Multi-Stage Retrieval for Operational Technology Cybersecurity Compliance Using Large Language Models: A Railway Casestudy
This addresses compliance verification for railway cybersecurity, which faces expertise shortages, though it appears to be an incremental improvement over existing retrieval-augmented methods applied to a specific domain.
This paper tackles the challenge of verifying cybersecurity compliance for railway operational technology by proposing a Parallel Compliance Architecture that uses multi-stage retrieval with large language models. The system significantly improves correctness and reasoning quality compared to a baseline approach, as demonstrated through empirical evaluation with GPT-4o and Claude-3.5-Haiku models.

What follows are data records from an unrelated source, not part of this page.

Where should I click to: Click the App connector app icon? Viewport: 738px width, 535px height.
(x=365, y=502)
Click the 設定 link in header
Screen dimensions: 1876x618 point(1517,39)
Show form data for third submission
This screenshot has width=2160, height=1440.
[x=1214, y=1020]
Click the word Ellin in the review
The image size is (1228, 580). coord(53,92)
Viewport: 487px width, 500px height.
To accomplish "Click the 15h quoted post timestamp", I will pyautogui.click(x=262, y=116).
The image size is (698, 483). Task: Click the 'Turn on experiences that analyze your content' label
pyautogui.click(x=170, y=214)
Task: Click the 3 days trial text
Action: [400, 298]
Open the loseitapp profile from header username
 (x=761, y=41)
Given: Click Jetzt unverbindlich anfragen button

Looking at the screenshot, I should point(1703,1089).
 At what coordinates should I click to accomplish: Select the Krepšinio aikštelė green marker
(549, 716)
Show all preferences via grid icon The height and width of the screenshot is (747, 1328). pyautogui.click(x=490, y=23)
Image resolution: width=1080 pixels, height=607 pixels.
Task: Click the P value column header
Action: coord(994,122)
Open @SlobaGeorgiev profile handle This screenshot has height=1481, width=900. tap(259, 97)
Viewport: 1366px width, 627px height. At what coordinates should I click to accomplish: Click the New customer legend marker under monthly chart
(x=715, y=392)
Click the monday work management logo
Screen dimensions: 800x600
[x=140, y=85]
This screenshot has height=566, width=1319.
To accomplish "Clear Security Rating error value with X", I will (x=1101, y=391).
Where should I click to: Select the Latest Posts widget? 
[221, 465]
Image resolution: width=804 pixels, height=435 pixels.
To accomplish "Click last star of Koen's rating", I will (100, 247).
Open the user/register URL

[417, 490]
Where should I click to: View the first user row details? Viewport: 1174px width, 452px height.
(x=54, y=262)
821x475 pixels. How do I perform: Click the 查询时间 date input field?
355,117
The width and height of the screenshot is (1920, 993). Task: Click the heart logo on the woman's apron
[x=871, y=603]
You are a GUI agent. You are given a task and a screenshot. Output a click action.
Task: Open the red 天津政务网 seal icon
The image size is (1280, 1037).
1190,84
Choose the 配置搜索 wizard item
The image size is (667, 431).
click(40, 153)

Operational Technology Cybersecurity (OTCS) continues to be a dominant challenge for critical infrastructure such as railways. As these systems become increasingly vulnerable to malicious attacks due to digitalization, effective documentation and compliance processes are essential to protect these safety-critical systems. This paper proposes a novel system that leverages Large Language Models (LLMs) and multi-stage retrieval to enhance the compliance verification process against standards like IEC 62443 and the rail-specific IEC 63452. We first evaluate a Baseline Compliance Architecture (BCA) for answering OTCS compliance queries, then develop an extended approach called Parallel Compliance Architecture (PCA) that incorporates additional context from regulatory standards. Through empirical evaluation comparing OpenAI-gpt-4o and Claude-3.5-haiku models in these architectures, we demonstrate that the PCA significantly improves both correctness and reasoning quality in compliance verification. Our research establishes metrics for response correctness, logical reasoning, and hallucination detection, highlighting the strengths and limitations of using LLMs for compliance verification in railway cybersecurity. The results suggest that retrieval-augmented approaches can significantly improve the efficiency and accuracy of compliance assessments, particularly valuable in an industry facing a shortage of cybersecurity expertise.